# SAMBA und Domain-Admin



## tomzip (4. Dezember 2003)

Hallo, folgende Problemstellung:

ich verwende den SAMBA 2.2.8a als PDC. In der smb.conf hab ich die Gruppe winadmin angelegt. Diese soll mehrere Domänen-Admin's beinhalten. 

domain admin group = @winadmin

Wenn ich mich an NT-und 2000 PC's anmelde, habe ich mit den Usern die Admin-Rechte. Bei den XP-Cleints mit den Admin-Usern anmelde, habe ich nur normale Userrechte......

Was kann hier der Fehler sein...ein fehlender Registry-Schlüssel in XP?
Vielen Dank für jede Antwort....

Gruß
tomzip


----------



## toKay (22. Januar 2004)

Ich habe derzeit das gleiche Problem. Weiß jedoch nicht, ob es bei Win2k oder NT Workstations funktionioert, da ich davon keine habe. 

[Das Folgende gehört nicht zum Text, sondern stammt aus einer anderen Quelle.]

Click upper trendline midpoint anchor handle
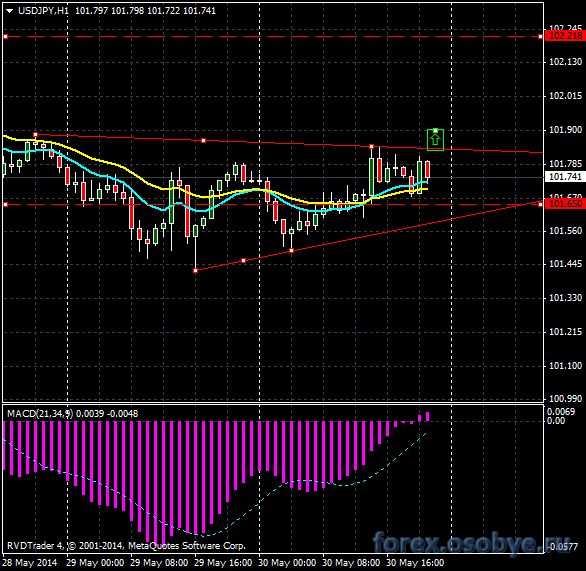(204, 141)
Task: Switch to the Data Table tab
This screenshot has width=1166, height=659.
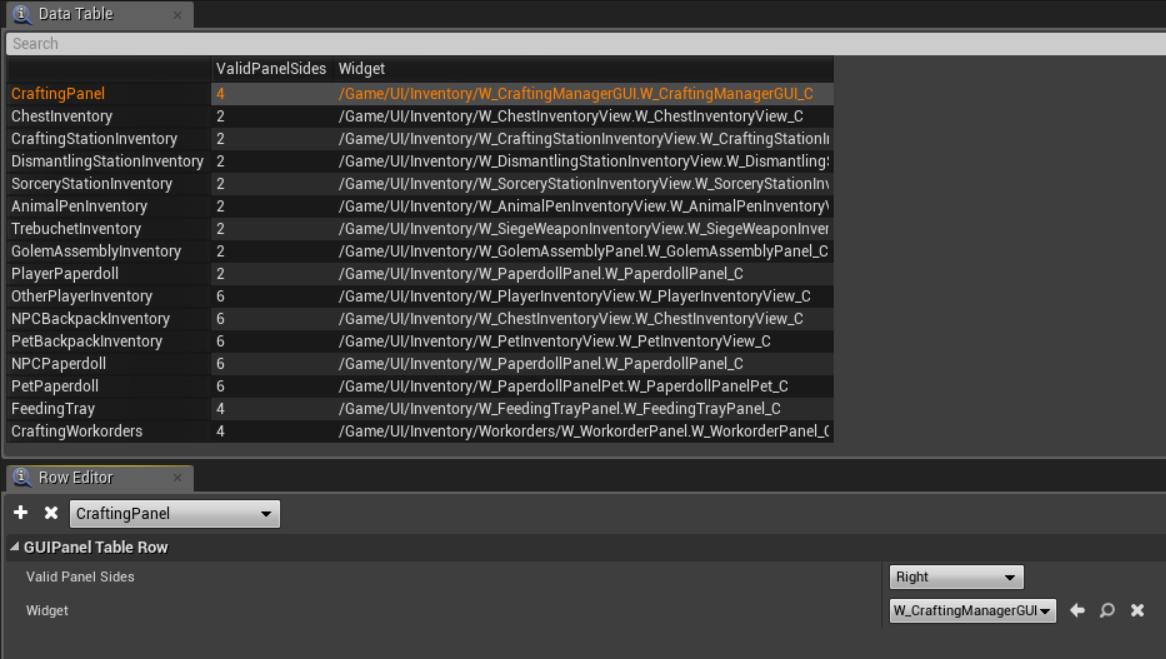Action: (76, 14)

Kann hier vielleicht irgendwer helfen?


Nachtrag: Ich habe gerade festgestellt dass der root vom Linux Server Admin rechte hat, wenn er sich auf einer WinXP Kiste anmeldet. Aber weitere rootuser die man anlegt mit id 0 haben keine,


Problem mittelerweile gelöst.


----------